Products

Here is a short overview over IILLC' products

Business address and POI databases

IILLC' business address and POI data is a comprehensive, accurate, up-to-date and extremely rich source for POI data in +30 markets worldwide. It is the result of a unique combination of several web-extraction approaches that make it unrivaled in depth and freshness. It consists of the following three segments:

Free-crawled records

This segment is comprised of records extracted from business homepages. Through a proprietary crawling process of locating business homepages, a constant feed of new businesses are added to the DB. IILLC also offers homepage appending services to clients' databases that have little or no website information for their business listings.

Content extraction is conducted through rule-based information extraction systems. Repeated automated and manual (sample-based and frequency-based) quality checks ensure high quality data extraction.

All records have a URL, business name, address and telephone number. All records are also classified to IILLC's own category system, which is mappable to common category systems such as SIC or NAICS.

Full re-crawls and extractions are conducted each month. Quicker update intervals are possible.

Enriched records

This segment contains many additional rich content fields per business record. We extract a variety of additional fields from our own URLs or URLs provided to us.
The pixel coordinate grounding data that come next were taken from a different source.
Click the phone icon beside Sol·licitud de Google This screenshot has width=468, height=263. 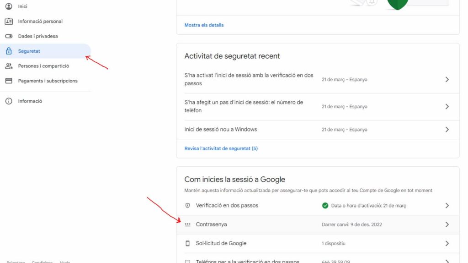pos(187,243)
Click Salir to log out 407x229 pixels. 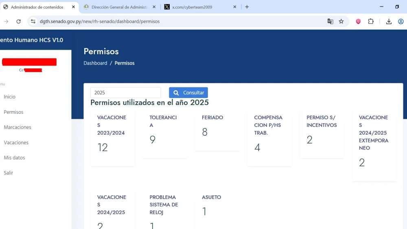pos(9,173)
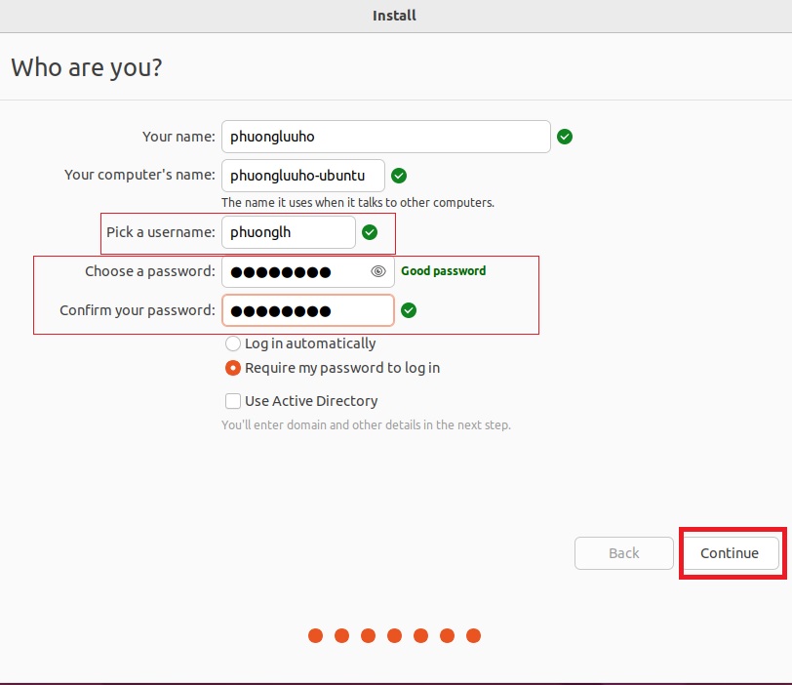The width and height of the screenshot is (792, 685).
Task: Click the green checkmark beside Your name
Action: pos(565,137)
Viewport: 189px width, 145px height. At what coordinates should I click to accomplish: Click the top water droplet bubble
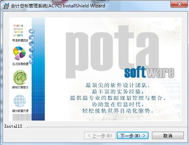(32, 31)
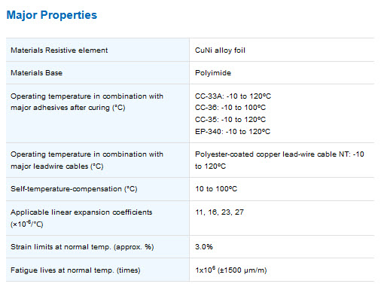Click the Strain limits at normal temp. label
The height and width of the screenshot is (293, 384).
click(82, 247)
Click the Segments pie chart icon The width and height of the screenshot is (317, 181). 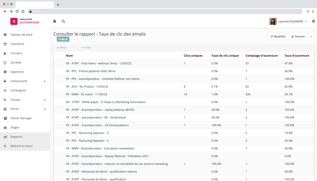click(x=5, y=72)
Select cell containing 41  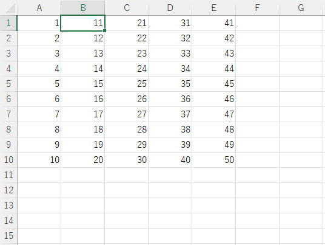pos(214,23)
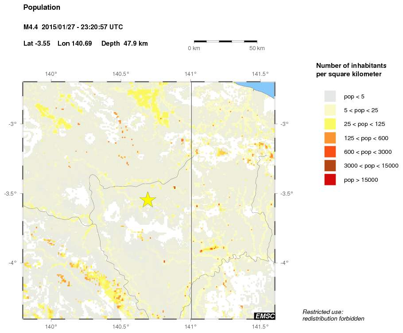Image resolution: width=403 pixels, height=333 pixels.
Task: Click the 'Population' title text
Action: [42, 8]
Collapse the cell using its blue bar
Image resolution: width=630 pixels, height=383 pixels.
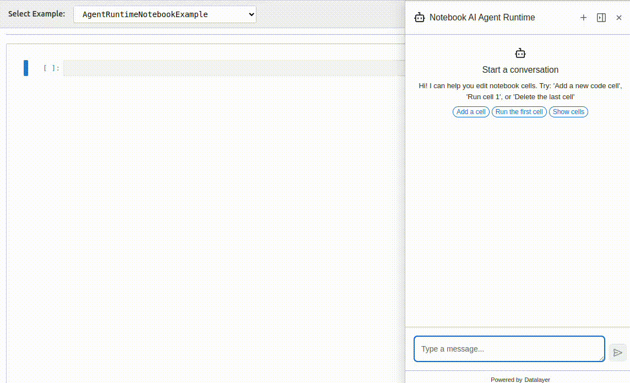point(26,68)
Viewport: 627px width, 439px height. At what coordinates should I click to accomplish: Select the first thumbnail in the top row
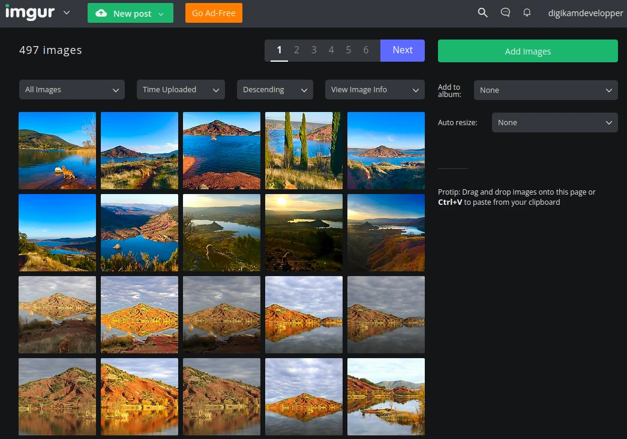[x=57, y=150]
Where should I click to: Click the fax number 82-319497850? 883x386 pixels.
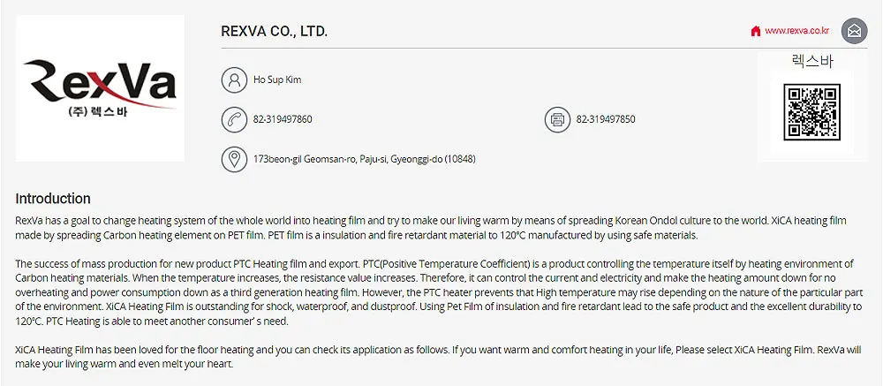click(x=606, y=119)

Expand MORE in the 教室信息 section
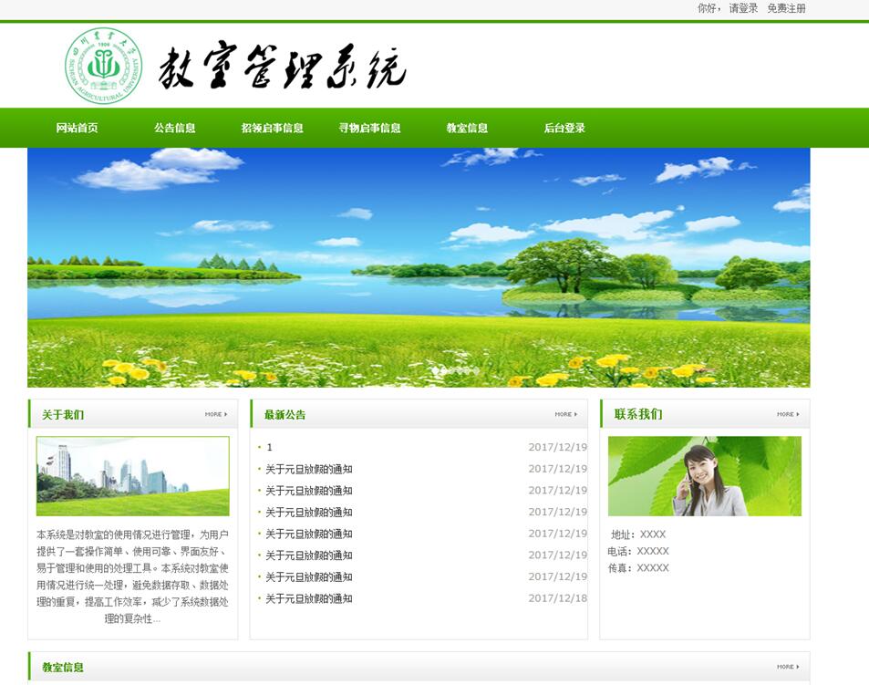788,667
Some of the additional fields that we are able to extract are as follows (the percentages represent the portion of our database that contains this field):


  • Secondary trade name: 55%
  • Fax: 40%
  • E-mail address: 78% (45% also contain e-mails for individuals)
  • Keywords (10 and more per record): 92%
  • Opening hours: 20%
  • "About us" statements and tag lines: 75%
  • Payments/credit cards accept 8%
  • Multi-media (e.g. images, videos, etc..): 35%
  • Parking space: 6%
  • Facebook/Twitter URLs/IDs:  4%
  • Management person with titles: 35%
  • Wi-Fi availability: 3.5%
  • Website statistics: Number of pages, number of incoming links, quality of incoming links

Many other general and category-specific fields (such as smoking policy, wheelchair accessibility or restaurant menus) are available or can be developed upon request.


Chain records

Finally, a third segment of the IILLC POI database is built up by harvesting large chain websites (e.g. franchise operations or retail chains – normally this addresses the top 50-200 chains per country). This covers for example: supermarkets, restaurant chains, and gas stations, where information on individual locations is only available by querying web forms. Typically, these chain locations contain details such as opening hours, parking availability, and/or payment methods accepted.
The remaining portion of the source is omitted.